begin
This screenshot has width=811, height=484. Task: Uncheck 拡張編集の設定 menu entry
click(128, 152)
end
begin
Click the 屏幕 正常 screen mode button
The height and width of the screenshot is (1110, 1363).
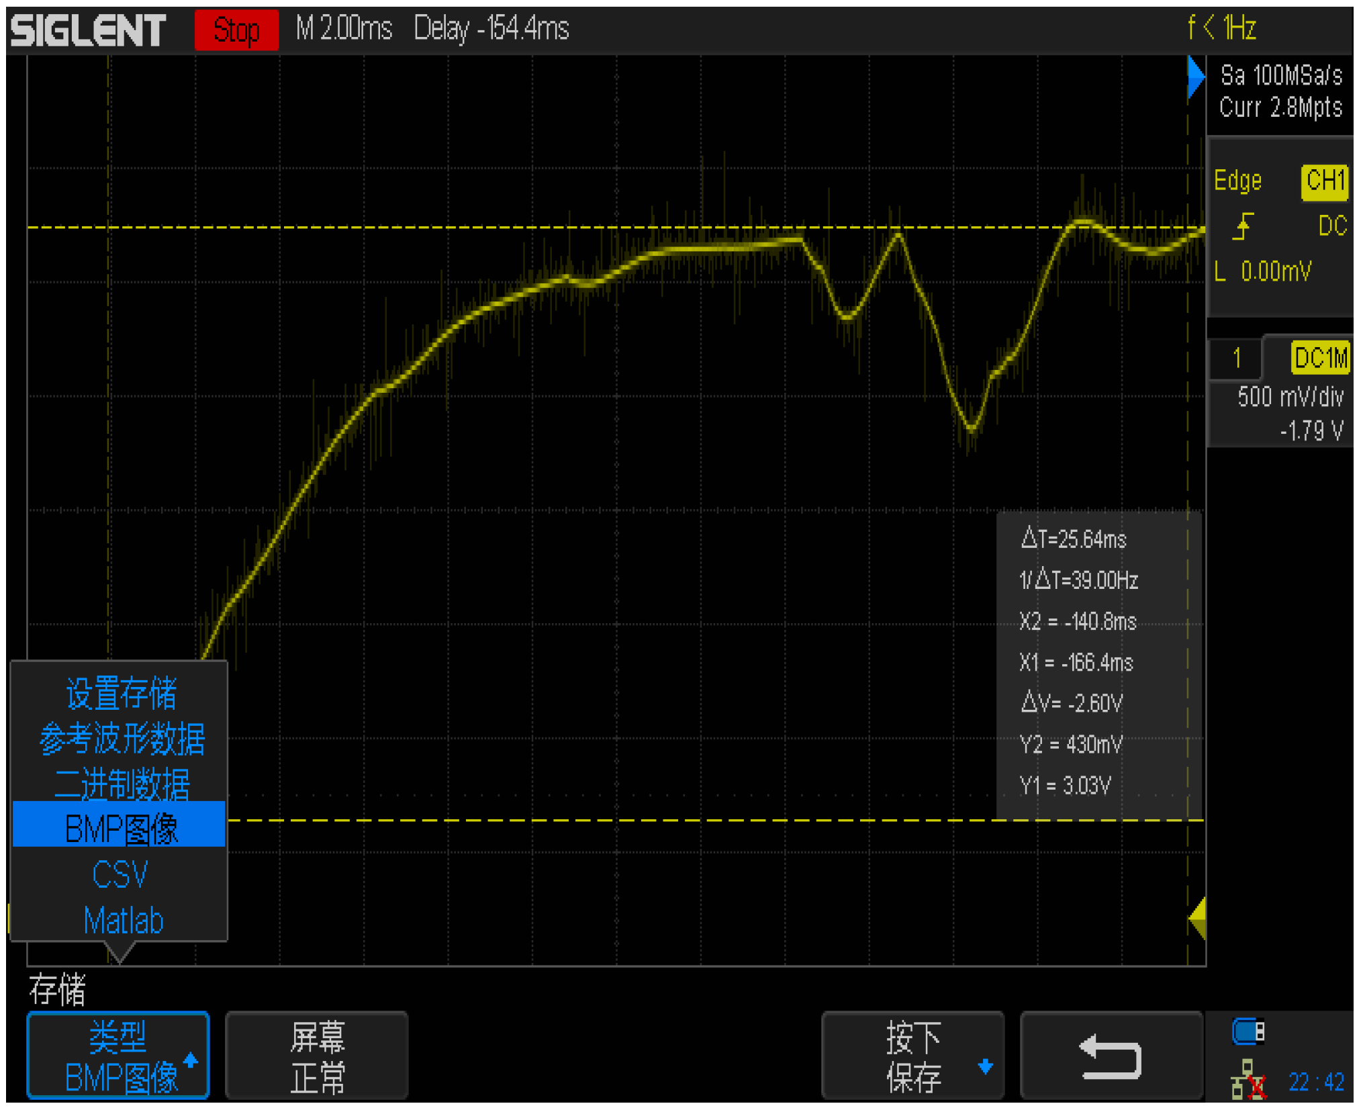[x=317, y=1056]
end
begin
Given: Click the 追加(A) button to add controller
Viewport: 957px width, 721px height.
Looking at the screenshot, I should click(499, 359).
end
What you have to do:
Please lay out the part of the listing that opens with the line containing "This screenshot has" and closes with the line containing "click(128, 152)" as a JSON list of strings, one string per line, with blank lines left out.

Exercise answer:
[
  "This screenshot has width=811, height=484. Task: Uncheck 拡張編集の設定 menu entry",
  "click(128, 152)"
]